Ohne Weiteres sei dies nicht möglich, teilte die für Luftfahrt zuständige Hamburger Wirtschaftsbehörde mit: „Eine Drohne darf nur in großer Höhe über ein Privatgrundstück fliegen – und nur dann, wenn es außerhalb der Kontrollzone des Flughafens liegt. Weite Teile Hamburgs sind allerdings davon erfasst.“
Wenn das Drohnengerät weniger als 250 Gramm wiegt und keine Kamera an Bord trägt, sei der Flug über Wohngrundstücke zwar erlaubt, aber nur in einer Flughöhe von mindestens 100 Metern. Alternativ müsse die Erlaubnis der zuständigen Behörde für den Überflug eingeholt werden.
Drohnen müssen zu Krankenhäusern, Gleisen und Bundesstraßen Abstand wahren
Laut Luftverkehrsordnung gibt es seitliche Abstandsregelungen zu einer Vielzahl von Einrichtungen. Beispielsweise müssen zu Krankenhäusern, Bahngleisen, Bundesfern- und Bundeswasserstraßen, Industrieanlagen, Justizvollzugsanstalten und Energieverteilstellen mindestens 100 Meter seitliche Distanz gewahrt werden.
In Hamburg gibt es wegen des internationalen Verkehrsflughafens in Fuhlsbüttel noch eine Sonderregelung. Bei Flügen in mehr als 50 Meter Höhe in der Kontrollzone des Flughafens sei eine Freigabe dafür von der Deutschen Flugsicherung erforderlich, so die Wirtschaftsbehörde. Liegt diese nicht vor, sei ein Überflug des Wohngrundstücks ohne die Zustimmung des Grundstückseigentümers oder ohne die Erlaubnis der Landesluftfahrtbehörde nicht möglich.
Welche Gesetze müssen Drohnenpiloten beachten?
Zunächst verweist die Behörde auf Paragraf 201a des Strafgesetzbuches. Dabei geht es um die Verletzung des höchstpersönlichen Lebensbereichs und von Persönlichkeitsrechten durch Bildaufnahmen.
Wer von einer anderen Person, die sich in einer Wohnung oder einem gegen Einblick besonders geschützten Raum befindet, unbefugt eine Bildaufnahme herstellt oder überträgt und dadurch den höchstpersönlichen Lebensbereich der abgebildeten Person verletzt, kann demnach mit einer Freiheitsstrafe bis zu zwei Jahren oder mit einer Geldstrafe bestraft werden.
Drohnenpiloten können aber auch wegen Ordnungswidrigkeiten belangt werden, zum Beispiel wenn sie ohne Erlaubnis einen Luftraum nutzen, eine Sicherheitsmindesthöhe unterschreiten, eine notwendige Flugfreigabe nicht einholen oder unter dem Einfluss von Drogen und Alkohol stehen.

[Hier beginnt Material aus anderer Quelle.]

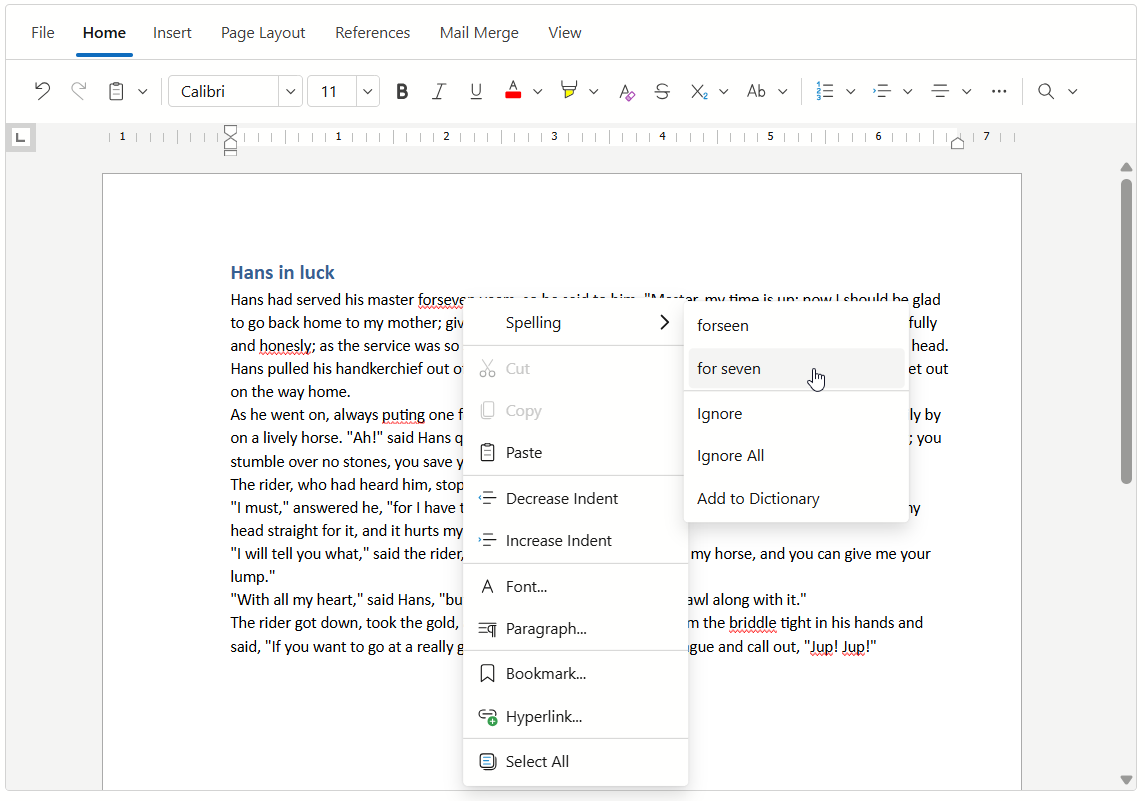Click the Undo icon

pos(41,90)
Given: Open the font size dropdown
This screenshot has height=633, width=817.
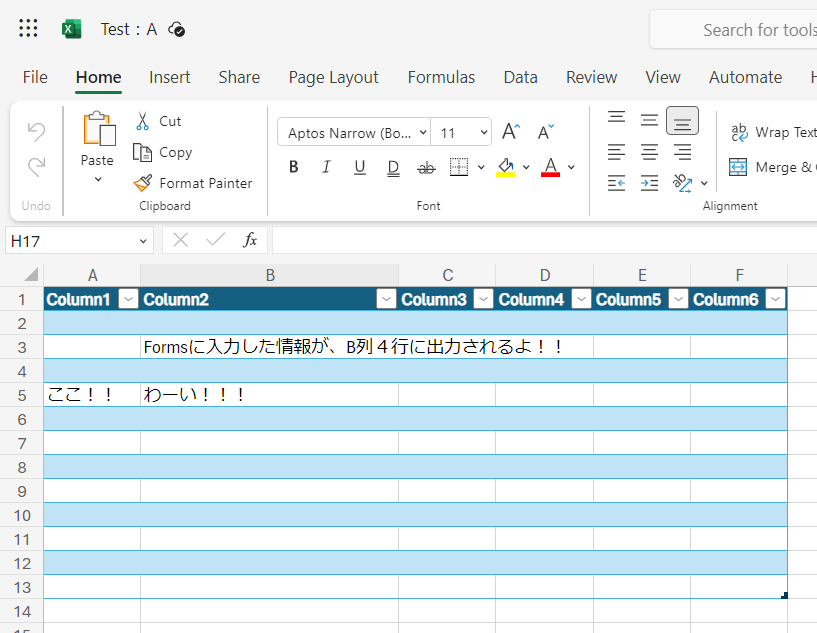Looking at the screenshot, I should [x=484, y=132].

Verstöße gegen die Regeln zum Betrieb von Drohnen könnten mit einem Bußgeld bis zu 50.000 Euro geahndet werden, so die Wirtschaftsbehörde.
Muss jeder Drohnenpilot einen Führerschein für die Fluggeräte haben?
Im Grundsatz ja, so die Wirtschaftsbehörde. Für den Betrieb aller Drohnen sei ein Kenntnisnachweis („Drohnen-Führerschein“) erforderlich. Dabei werde dem Drohnenpiloten insbesondere vermittelt, unter welchen rechtlichen Bedingungen er fliegen darf.
Es gibt aber Ausnahmen – wie zum Beispiel für die kleinen Drohnen mit einer Abflugmasse von weniger als 250 Gramm. Für diese wie auch für Spielzeugdrohnen sei ein Kenntnisnachweis nicht verpflichtend. Aber dennoch werde er vom Luftfahrt-Bundesamt empfohlen, auf dessen Internetseiten verschiedene Schulungsvideos und -inhalte abrufbar sind.
Muss jede Drohne eine Kennung haben?
Auch diese Frage bejaht die Wirtschaftsbehörde unter zwei Bedingungen: Erstens, wenn die Drohne eine Abflugmasse von 250 Gramm oder mehr hat. Und zweitens, wenn die Drohne eine Kamera trägt – auch wenn sie weniger als 250 Gramm wiegt. Dann muss sich der Betreiber eines Unbemannten Luftfahrtsystems (Unmanned Aircraft Systems, UAS) beim Luftfahrt-Bundesamt registrieren.
Die Gebühr dafür liegt für natürliche Personen bei 20 Euro, für juristische Personen wie Unternehmen oder Vereine bei 50 Euro. Die Nummer der Betreiberregistrierung ist auf der Drohne sichtbar anzubringen.
Kann man erkennen, ob eine Drohne eine Kamera an Bord hat?
Für die Grundstücksbesitzer dürfte dies die entscheidende Frage sein. Denn wenn die Nachbarskinder nur mit ihrem Spielzeug Spaß haben möchten und dabei mal die Grenze überfliegen, dürften wohl die wenigsten etwas dagegen haben. Wenn hingegen Fotos oder Videos von Haus und Hof, Hund und Mensch gemacht werden, könnte der Spaß für viele schnell aufhören – und das ist das Problem an der heutigen, fortgeschrittenen und filigranen Kameratechnik.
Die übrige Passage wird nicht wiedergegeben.